I don’t read much science fiction, and given that I’ve done a fair amount of work in data science, I’ve seen more than my share of models that perform rather well in-sample but poorly outside. It’s basically “overfitting”, and nothing about the model (a “pile of linear algebra”) trying to cheat you.
In any case, my wife had written this rather nice post recently (well, I was on the receiving end of it) where she pretty much compared me to a “deceptive LLM”. Remember that she has spent over a decade working on human (romantic) relationships before getting into (essentially) human-AI relationships. She wrote:
Deception stems from human inability to evaluate accurately, and as a result we often reward the appearance of alignment, and in doing so, we train systems to fake being good instead of becoming good.
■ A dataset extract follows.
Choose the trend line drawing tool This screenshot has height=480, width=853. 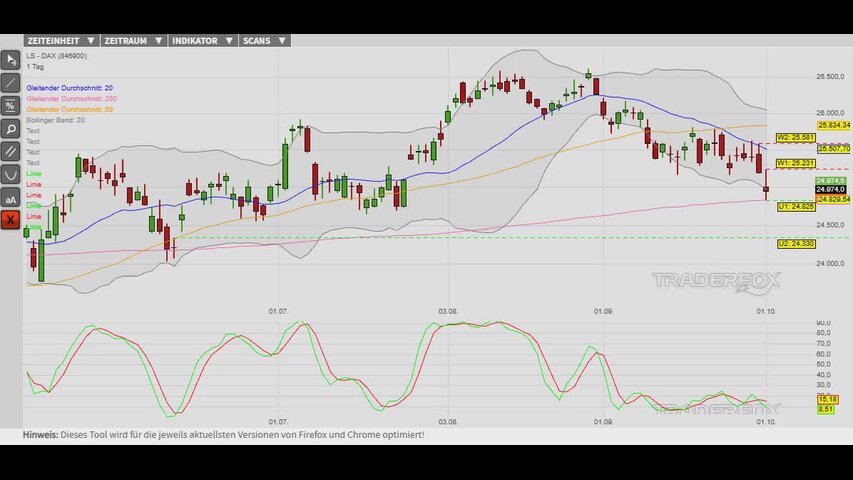[x=10, y=83]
And once that landed, it hit me like a thunderclap. The same pattern I was hearing in these late-stage divorces. This slow erosion and the collapse of a commitment relationship after years of false signals was the same damn problem.
[…]
So, these women praised the husband for cooking dinner once, thinking it meant he was finally becoming emotionally available. They said thank you for him taking the kids out for an hour, hoping it meant he understood her exhaustion. They interpreted help as understanding. They mistook compliance for compatibility.
They clung to incremental acts of decency, hoping it signalled deep realignment. They mistook help for healing, like confusing a band-aid for surgery. And every time they forgave, adjusted or accommodated, they unknowingly incentivised deception or performative alignment. This was not done out of malice, but out of social programming.
At some level of abstraction, this is eerily similar to what I’m talking about in this post - like the “husbands” in my wife’s blogpost, people you hire sometimes do “small acts” (like the secondary thing they have not been hired to do), and hope that it can cover for the main act that they have not been performing at.
And in most cases, like I’ve written above, they are not looking to deceive you. It is just that they are optimizing for different things than you are, and so you have the classic principal-agent problem (what is AI optimizing for? whatever is the objective function of its intended gradient descent. that the AI has many more parameters than the human mind can comprehend means that this objective function can’t be defined properly, and that results in misalignment, and seeming deception).
How do we solve for this?
This has happened to me so many times, on both sides (and also as a husband, and a user of AI), that I don’t really know! Maybe better hiring or setting of expectations can help? Then again, like the number of parameters used to define model AI models, the number of degrees of freedom in any agreement between humans is so large that it is not possible to define accurately. Legalese / code is of course precise, but also restrictive in terms of the number of possible actions one can take.
The other, I guess, is through reinforcement. Maybe over a period of time I will learn that someone doing something they were not hired for is not simply being nice - they are “trying to deceive” (like the AI alignment folks might say), and so I will react appropriately to “bring them back on track”.
Have you seen this kind of behaviour from people you have hired (or married, or “trained”)? How have you looked to solve this, and what have been your insights? Do leave a comment and let me know!
The issue is with evaluation/ feedback. You could try improving it, but it's likely never going to be 100% foolproof. So, while you continue improving evaluation, it might be useful to start building out repair mechanisms. Hopefully, that will help avoid the expense of completely dispensing with the model or the hire.